OMAR musiki hafızamızı kayda geçiriyor

Bu kez şansım yaver gitti ve İstanbul Üniversitesi Osmanlı Dönemi Müziği Uygulama ve Araştırma Merkezi'nin (OMAR) web sitesinde yıllar önce arayıp da bulamadığım "Cumhuriyet Marşı"na ilişkin bilgilere rastladım. Sözleri, bestecisi, güftecisi ve Arap alfabesi ve Batı notasyonuyla yazılmış marş karşımda duruyordu.

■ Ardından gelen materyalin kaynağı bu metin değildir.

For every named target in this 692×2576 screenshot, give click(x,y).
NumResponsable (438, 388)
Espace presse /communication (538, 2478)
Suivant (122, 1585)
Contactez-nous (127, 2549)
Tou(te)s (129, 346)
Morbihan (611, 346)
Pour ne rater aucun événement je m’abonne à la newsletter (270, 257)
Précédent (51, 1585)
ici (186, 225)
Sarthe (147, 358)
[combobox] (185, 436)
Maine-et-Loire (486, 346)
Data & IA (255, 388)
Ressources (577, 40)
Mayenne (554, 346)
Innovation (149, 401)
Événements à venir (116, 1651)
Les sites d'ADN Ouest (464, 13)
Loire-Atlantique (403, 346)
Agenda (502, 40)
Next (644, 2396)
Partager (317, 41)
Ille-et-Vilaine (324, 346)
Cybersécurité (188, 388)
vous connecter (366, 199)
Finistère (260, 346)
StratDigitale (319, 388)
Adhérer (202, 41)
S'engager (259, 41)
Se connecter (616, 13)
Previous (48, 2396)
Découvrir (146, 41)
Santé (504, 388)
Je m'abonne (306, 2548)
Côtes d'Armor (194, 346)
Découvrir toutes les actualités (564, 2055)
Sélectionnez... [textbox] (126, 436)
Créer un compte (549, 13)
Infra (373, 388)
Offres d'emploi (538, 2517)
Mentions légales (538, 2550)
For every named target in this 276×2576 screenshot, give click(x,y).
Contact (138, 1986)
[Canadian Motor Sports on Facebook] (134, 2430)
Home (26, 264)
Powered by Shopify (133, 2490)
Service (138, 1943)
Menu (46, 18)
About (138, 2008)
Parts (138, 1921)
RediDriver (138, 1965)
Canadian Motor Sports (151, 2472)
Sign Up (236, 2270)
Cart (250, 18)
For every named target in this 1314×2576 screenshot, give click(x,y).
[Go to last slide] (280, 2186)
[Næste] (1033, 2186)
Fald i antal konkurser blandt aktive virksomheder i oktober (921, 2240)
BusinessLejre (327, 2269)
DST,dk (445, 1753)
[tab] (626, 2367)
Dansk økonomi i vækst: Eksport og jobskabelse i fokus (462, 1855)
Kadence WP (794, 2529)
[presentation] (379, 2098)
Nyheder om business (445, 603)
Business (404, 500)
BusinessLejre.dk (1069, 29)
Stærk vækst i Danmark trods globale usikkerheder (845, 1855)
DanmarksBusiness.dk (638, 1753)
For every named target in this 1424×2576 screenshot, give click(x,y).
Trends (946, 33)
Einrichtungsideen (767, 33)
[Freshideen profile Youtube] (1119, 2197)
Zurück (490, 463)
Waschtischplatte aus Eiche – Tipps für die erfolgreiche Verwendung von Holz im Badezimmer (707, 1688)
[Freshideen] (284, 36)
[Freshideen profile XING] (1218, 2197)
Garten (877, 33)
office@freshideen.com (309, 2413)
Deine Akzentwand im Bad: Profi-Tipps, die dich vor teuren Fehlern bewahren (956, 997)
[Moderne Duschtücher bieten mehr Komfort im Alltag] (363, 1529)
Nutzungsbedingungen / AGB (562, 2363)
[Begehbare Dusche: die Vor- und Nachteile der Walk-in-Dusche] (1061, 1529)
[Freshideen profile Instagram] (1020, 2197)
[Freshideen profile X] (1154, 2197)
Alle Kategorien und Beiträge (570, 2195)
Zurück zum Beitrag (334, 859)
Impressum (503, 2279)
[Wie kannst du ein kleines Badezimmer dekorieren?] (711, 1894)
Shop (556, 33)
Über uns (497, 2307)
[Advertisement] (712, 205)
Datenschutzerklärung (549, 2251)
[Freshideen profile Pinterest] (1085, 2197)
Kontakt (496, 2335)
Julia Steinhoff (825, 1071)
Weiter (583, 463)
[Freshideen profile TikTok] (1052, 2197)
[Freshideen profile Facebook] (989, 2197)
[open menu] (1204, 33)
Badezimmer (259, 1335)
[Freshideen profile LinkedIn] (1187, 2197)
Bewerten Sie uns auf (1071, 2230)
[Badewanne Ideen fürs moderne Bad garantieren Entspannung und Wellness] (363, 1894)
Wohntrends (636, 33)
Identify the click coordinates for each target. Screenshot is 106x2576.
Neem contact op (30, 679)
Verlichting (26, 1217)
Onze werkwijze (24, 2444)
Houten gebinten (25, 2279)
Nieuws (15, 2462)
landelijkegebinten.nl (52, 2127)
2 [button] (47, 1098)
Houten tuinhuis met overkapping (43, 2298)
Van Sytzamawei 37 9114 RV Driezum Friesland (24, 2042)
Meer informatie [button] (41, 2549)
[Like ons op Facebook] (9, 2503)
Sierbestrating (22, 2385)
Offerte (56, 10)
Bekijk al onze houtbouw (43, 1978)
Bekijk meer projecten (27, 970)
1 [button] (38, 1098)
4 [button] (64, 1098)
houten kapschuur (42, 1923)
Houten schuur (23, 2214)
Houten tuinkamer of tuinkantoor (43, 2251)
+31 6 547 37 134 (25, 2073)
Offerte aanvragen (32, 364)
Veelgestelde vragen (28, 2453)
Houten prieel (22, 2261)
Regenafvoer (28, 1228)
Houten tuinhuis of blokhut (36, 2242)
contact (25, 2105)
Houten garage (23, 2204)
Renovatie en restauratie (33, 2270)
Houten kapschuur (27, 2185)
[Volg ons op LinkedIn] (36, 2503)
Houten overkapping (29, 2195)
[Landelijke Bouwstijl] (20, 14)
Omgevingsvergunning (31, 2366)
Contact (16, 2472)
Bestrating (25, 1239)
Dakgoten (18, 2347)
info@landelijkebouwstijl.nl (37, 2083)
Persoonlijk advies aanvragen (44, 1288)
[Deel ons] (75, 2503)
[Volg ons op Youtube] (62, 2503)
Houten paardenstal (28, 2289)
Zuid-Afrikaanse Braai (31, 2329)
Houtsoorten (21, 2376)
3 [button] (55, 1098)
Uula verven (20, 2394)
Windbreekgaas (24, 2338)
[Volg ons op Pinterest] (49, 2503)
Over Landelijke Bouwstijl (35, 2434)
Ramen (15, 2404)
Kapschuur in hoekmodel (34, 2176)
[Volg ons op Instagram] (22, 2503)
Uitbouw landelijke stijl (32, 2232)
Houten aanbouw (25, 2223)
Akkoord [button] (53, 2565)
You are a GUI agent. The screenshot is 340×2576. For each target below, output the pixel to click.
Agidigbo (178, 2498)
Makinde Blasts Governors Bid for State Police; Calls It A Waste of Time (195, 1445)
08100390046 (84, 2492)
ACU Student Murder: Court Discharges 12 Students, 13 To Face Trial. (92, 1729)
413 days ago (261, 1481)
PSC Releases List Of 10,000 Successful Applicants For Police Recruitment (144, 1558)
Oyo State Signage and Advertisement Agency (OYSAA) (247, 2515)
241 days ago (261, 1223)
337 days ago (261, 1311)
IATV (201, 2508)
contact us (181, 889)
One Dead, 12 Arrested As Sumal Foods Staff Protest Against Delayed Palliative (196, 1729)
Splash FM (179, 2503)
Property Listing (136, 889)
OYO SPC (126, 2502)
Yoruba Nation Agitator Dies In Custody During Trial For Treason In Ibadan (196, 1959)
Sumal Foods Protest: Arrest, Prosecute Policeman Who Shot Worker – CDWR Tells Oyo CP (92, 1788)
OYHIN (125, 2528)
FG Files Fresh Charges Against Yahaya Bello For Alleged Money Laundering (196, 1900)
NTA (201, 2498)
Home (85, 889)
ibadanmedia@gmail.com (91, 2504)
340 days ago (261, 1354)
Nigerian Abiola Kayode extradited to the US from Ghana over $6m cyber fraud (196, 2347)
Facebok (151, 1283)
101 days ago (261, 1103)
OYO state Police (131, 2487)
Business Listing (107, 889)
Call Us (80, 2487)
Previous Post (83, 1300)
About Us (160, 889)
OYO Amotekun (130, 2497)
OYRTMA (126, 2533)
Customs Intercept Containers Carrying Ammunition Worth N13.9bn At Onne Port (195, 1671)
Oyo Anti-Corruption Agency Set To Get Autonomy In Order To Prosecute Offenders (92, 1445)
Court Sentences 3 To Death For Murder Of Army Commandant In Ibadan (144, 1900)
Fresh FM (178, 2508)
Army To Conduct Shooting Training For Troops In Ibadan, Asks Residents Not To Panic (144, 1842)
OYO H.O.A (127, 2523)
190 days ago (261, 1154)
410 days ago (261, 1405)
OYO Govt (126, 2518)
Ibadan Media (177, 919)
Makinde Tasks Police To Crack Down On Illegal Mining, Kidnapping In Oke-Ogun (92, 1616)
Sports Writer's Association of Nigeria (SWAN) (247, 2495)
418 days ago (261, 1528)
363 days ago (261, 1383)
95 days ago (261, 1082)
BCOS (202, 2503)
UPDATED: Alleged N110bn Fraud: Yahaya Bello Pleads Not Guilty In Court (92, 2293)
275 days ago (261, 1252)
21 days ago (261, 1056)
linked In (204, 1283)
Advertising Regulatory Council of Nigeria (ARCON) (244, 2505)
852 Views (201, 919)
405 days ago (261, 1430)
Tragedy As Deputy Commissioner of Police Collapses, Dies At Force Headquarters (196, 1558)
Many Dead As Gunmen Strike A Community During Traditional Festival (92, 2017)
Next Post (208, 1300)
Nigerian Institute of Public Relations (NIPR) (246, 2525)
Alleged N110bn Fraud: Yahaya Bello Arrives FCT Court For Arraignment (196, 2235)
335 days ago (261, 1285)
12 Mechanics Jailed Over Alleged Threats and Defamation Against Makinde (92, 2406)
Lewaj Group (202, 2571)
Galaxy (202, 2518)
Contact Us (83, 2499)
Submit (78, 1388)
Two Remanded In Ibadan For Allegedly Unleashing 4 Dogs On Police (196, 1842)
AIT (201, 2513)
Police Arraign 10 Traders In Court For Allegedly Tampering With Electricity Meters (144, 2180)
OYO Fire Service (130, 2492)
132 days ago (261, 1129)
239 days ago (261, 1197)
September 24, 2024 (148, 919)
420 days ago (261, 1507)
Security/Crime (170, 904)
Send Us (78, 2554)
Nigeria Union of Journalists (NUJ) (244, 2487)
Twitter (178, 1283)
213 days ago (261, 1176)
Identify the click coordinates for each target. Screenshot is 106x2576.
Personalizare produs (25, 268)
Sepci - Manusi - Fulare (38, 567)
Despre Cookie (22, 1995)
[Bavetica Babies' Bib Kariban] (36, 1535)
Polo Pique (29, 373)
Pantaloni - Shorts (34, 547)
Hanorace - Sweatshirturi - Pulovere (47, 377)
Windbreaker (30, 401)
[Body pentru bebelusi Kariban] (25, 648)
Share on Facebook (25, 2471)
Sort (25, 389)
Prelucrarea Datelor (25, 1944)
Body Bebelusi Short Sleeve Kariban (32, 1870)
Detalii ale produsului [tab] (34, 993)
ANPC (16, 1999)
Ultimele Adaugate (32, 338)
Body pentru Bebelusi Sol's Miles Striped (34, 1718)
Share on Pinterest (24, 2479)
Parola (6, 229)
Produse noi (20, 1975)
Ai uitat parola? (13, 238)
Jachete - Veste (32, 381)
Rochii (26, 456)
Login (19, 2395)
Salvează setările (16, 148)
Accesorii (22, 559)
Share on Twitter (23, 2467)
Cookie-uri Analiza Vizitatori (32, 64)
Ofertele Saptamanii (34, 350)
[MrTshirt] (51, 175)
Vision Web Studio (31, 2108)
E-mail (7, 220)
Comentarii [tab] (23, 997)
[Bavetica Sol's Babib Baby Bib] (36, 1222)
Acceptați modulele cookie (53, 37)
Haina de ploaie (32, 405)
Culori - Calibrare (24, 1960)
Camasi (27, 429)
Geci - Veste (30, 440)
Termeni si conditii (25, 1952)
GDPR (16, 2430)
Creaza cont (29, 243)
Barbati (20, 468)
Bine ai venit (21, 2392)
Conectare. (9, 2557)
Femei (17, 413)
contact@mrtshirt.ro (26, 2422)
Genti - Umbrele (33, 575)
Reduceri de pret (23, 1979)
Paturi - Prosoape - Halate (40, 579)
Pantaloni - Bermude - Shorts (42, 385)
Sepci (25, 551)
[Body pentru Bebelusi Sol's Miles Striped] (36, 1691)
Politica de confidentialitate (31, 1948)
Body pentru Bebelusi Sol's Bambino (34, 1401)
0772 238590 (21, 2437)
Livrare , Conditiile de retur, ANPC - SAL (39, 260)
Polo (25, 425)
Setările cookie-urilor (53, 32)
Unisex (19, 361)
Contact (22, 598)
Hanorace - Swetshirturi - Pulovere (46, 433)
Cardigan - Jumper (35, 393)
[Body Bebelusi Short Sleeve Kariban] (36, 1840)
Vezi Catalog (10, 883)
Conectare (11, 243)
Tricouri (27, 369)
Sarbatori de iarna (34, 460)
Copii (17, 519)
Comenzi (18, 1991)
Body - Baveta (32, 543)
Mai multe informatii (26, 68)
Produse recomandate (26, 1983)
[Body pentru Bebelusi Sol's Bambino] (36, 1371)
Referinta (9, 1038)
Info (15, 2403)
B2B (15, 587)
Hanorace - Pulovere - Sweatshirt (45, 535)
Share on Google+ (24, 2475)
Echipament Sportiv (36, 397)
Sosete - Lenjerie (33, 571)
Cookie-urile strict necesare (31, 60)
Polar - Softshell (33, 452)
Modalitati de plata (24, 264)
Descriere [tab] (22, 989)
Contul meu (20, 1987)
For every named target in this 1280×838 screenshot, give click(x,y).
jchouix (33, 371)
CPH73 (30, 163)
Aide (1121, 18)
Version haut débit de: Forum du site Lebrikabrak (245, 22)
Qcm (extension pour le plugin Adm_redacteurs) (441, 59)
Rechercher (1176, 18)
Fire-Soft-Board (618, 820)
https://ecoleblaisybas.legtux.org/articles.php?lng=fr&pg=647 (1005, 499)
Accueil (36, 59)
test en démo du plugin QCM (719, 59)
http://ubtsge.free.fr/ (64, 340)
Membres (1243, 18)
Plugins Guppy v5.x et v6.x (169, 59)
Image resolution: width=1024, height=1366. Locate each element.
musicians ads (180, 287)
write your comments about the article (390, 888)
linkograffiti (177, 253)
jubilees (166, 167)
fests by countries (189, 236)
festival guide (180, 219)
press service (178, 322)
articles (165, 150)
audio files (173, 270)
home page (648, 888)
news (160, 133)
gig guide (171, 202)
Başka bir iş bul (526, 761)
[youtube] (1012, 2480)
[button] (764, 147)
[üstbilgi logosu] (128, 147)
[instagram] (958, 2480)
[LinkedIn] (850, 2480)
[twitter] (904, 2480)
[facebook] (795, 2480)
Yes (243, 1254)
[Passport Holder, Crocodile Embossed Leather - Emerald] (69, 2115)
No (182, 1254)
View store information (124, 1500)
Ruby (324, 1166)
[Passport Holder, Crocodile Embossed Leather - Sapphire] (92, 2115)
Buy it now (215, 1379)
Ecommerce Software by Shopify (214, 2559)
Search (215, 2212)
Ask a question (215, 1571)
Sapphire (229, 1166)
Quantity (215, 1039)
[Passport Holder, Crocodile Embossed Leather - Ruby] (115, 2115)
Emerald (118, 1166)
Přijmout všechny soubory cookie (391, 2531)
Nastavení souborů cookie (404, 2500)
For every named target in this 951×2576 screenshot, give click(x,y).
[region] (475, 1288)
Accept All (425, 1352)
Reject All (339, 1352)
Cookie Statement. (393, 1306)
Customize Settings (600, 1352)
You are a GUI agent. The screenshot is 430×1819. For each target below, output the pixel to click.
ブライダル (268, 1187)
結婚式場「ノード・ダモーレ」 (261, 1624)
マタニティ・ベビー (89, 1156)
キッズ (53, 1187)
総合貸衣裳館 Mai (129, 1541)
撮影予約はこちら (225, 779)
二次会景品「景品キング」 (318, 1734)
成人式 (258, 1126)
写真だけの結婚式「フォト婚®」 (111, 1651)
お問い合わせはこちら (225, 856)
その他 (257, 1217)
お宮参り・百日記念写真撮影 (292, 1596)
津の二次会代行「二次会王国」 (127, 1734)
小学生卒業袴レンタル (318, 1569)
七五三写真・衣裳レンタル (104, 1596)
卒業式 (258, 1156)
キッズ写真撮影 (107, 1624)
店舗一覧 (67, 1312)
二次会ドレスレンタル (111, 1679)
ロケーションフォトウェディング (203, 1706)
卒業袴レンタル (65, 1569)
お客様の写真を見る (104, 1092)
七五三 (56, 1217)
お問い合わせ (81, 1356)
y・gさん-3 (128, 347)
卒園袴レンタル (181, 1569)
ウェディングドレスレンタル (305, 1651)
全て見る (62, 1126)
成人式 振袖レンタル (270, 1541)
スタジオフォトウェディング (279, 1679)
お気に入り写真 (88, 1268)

2012 yılında açılan, musikiseverler için tam bir hazine niteliğinde olan sitede verilen bilgilere göre rahmetli Ayşe Henise Tufan'ın çocukluğunda öğrendiği Cumhuriyet Marşı, ülkemizdeki ilk resmi müzik okulu Dârü’l-Elhân hocalarından Kemani Muallim Eyyubi Mustafa Sunar tarafından 1924 yılında bestelenmişti. Marşın güftesi ise Ömer Lütfi Bey'e aitti. Rast makamında bestelenen "Cumhuriyet Marşı"nın orijinal versiyonu OMAR'ın sitesinde 2019 yılında 29 Ekim 2019 günü yayına açılmıştı. Türk Müziği İcra Heyeti tarafından seslendirilen ve merkezin multimedya arşivinde yer verilen marşın açıklamasında şu bilgiler yer alıyordu:

"Dârülelhan hocalarından Kemanî ve Rebabî Eyyubî Mustafa (Sunar) Bey'in bestelediği, güftesi Ömer Lütfi Bey'e ait olan rast makamındaki marşın notalarını ve ses kaydını 29 Ekim Cumhuriyet Bayramı münasebetiyle yayınlıyoruz. Marşın melodisi Şamlı İskender yayını Müntehabât notaları içinde 524 numaralı yaprakta ve Mustafa Bey'in yazdığı Alaturka Keman Muallimi (İstanbul, 1340/1924) adlı metodun son sayfasında yayımlanmışır."

HALKIN DİLİNDE DÖNÜŞTÜ

Sitede yer alan sözleri okuyup, marşı dinlediğimde Ayşe Henise Teyze'den dinlediğimden farklı ve daha kısa olduğunu fark ettim. Konudan haberdar etmek ve bilgilenmek için İstanbul Üniversitesi Osmanlı Dönemi Müziği Uygulama ve Araştırma Merkezi Müdürü, Proje Yürütücüsü Gönül Paçacı Tunçay'ı aradım. Sonra da adresine bu marşı daha önce nasıl ve nerede duyduğumu anlatan bir e-posta iletisi gönderdim.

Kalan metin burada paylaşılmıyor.